偽広告詐欺「閉鎖チャットで洗脳されていく」…次々投稿される「成功談」、350万円被害
読売新聞 / 2024年7月22日 5時0分
著名人の名前で信用させ、LINEに誘導してだます――。著名人のなりすましとみられる投資関連広告に関する読売新聞と東京大学の澁谷遊野准教授(社会情報学)による調査では、詐欺グループのこうした手口が明らかになった。被害者の話からは外部の目が届かない閉鎖チャット特有の課題が浮かぶ。(スタッブ・シンシア由美子、小峰翔)
勧められるまま
「閉じられた空間の中で、洗脳されていく感覚だった」。首都圏の音楽教室で講師を務める60歳代の女性はそう語る。
昨年7月、インスタグラムで実業家の前沢友作氏が投資教室を開いたとする広告をクリックすると、約100人が参加するLINEのグループトークに招待された。そこでは、アナリストを名乗る「先生」が投資を促し、参加者が<もうけたお金で旅行に行く>などと成功談を相次いで投稿していた。
参加者が次々と<入金した>と報告する中で、勧められるままに計約350万円を入金した。「みんながやっているからと、あおられるような気持ちになっていった」と話す。
10月に入り、入金分が引き出せなくなったことで、詐欺と気づいた。女性は「いま考えると怪しいやり取りもあり、ほぼ全員がサクラだったのだろう。第三者の目がなく、冷静な判断ができなかった」と振り返る。

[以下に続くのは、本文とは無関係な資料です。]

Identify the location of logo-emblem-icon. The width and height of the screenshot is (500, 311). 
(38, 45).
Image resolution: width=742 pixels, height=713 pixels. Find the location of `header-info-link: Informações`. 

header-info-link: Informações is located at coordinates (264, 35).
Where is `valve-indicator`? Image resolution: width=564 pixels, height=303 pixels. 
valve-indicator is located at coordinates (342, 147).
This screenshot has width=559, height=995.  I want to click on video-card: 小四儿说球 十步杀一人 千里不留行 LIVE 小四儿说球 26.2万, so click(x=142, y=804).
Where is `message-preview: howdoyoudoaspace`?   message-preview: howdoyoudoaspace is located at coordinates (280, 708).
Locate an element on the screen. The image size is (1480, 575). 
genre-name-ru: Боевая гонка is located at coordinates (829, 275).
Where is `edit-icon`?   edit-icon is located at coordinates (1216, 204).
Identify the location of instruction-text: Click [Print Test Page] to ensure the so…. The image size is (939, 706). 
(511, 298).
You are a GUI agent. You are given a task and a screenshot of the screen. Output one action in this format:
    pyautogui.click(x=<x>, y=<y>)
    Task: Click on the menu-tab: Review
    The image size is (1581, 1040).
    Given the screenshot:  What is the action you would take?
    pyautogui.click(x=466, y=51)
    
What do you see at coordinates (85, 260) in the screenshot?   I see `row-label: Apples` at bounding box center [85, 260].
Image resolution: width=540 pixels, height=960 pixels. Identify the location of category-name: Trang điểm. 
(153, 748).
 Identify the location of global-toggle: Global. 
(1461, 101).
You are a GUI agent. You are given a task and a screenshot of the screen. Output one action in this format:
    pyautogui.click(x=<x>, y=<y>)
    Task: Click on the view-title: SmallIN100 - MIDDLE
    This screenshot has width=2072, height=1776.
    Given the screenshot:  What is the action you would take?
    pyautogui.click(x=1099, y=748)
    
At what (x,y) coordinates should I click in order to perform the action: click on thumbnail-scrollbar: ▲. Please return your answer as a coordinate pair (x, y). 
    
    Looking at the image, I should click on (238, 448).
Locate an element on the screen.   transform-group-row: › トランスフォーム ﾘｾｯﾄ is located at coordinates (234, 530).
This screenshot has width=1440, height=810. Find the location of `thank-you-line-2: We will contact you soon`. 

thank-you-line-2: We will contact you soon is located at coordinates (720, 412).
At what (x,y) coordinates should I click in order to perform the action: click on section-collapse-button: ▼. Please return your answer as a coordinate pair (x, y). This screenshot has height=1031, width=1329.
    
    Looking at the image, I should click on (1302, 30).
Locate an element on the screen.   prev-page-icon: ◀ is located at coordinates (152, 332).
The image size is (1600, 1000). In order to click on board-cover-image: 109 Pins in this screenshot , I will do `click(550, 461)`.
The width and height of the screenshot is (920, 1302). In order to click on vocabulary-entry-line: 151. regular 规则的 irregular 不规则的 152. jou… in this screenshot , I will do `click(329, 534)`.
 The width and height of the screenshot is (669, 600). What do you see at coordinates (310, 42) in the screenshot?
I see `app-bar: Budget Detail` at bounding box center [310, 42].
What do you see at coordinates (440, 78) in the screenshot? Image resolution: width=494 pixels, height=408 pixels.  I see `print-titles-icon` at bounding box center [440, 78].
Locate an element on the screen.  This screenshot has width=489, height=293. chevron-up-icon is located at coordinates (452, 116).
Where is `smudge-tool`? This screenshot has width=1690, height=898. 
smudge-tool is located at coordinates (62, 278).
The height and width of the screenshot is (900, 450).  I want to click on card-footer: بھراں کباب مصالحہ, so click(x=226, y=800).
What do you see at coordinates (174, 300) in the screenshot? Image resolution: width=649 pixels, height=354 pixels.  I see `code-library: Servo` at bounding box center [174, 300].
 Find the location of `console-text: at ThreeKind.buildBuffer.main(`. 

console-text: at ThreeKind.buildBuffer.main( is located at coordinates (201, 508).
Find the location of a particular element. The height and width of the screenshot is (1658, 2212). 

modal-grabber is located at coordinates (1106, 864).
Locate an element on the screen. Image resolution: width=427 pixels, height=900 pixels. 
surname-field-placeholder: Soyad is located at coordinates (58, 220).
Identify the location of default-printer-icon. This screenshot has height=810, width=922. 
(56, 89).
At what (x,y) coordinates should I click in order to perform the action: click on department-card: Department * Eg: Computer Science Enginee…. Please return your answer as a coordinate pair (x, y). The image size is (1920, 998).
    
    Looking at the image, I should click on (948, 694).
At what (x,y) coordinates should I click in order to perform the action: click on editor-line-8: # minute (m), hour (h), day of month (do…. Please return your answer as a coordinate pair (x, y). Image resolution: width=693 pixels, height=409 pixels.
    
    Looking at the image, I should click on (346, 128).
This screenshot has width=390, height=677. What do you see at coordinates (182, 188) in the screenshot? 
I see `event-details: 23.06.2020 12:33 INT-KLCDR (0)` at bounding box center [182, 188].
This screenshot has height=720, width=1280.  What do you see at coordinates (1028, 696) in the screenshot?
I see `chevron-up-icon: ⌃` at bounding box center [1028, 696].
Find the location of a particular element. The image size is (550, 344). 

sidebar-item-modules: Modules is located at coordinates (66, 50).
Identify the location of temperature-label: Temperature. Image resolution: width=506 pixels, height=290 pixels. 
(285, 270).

警察庁がSNSを利用した投資詐欺の被害者に聞き取ったところ、今年1~5月の間、92・2%がLINE上でだまされていた。
共通する手口
読売新聞と澁谷准教授は、著名人のなりすましとみられる投資関連広告2141件について、それぞれの掲載期間も分析した。その結果、掲載を開始した日か、その翌日に表示されなくなったケースが98・4%を占めた。一方で、投資関連以外の広告を抽出調査した結果、同様のケースは49・8%にとどまった。
なりすまし広告を巡っては、詐欺グループがプラットフォーム(PF)事業者の監視を免れるため、短期間の広告出稿を繰り返しているとの指摘がある。今回分析したデータからもその可能性が浮かんだ。
また、なりすまし広告には、似たような文章が多く使われているため、2141件の広告の文章の類似度も解析した。すると、ほとんど同じ文章が6パターンあることが判明。全広告の97%にあたる2074件が、この6パターンのいずれかに該当した。
最も多かったのは、元経済産業官僚で慶応大教授の岸博幸氏らの名前をかたり、「豊かな人生を送るお手伝いを続けます」などと呼びかける内容の定型文で、全体の約7割を占める1492件に上った。
成蹊大客員教授でITジャーナリストの高橋暁子さんは「PF事業者は、詐欺グループが使う手口のパターンをより詳細に分析し、事前審査に生かすべきだ」と指摘している。
読売新聞と共同で調査を実施した東京大の澁谷遊野准教授の話「プラットフォーム間をまたぐ情報流通に関する実態把握は十分に行われているとはいえず、メカニズムの解明が必要だ。特に閉鎖コミュニケーション空間に誘導する広告の検知や削除などの対応が求められる」
しぶや・ゆや 専門は社会情報学。総務省の「デジタル空間における情報流通の健全性確保の在り方に関する検討会」の委員を務める。
メタ、3分野で対策
米メタは今月16日、三つの分野に重点を置いて対策を進めていると発表した。
1点目は、分析の強化を挙げ、詐欺広告の最新の特性を理解し、検出技術の改善や審査チームの精度向上につなげているとした。
2点目は、著名人の画像を悪用する広告主を早く特定し、今後の広告掲載の禁止などの措置を講じているとし、3点目は、新規の広告主の場合、電話番号による本人確認などを実施し、審査を厳格化するとした。
調査の概要
調査対象の広告は、メタが運営するSNSに掲載中の全広告と、過去の一部の広告を閲覧できる「広告ライブラリ」で収集した。調査の概要は以下の通り。
〈1〉3月21日~4月20日に掲載された広告から、投資関連ワード(「投資」「株式」「銘柄」「配当」「急騰」)を含むものを集めた。広告主が同じ内容の広告を掲載した場合も1件と数え、計9439件を収集した。
〈2〉これらの広告のうち、いずれも「なりすましとみられる」と判断した著名人(26人)の名前や肖像が掲載された広告計2141件を抽出。LINEへの誘導率の調査では、広告掲載時のリンク先が判明している1570件に絞り込んで分析した。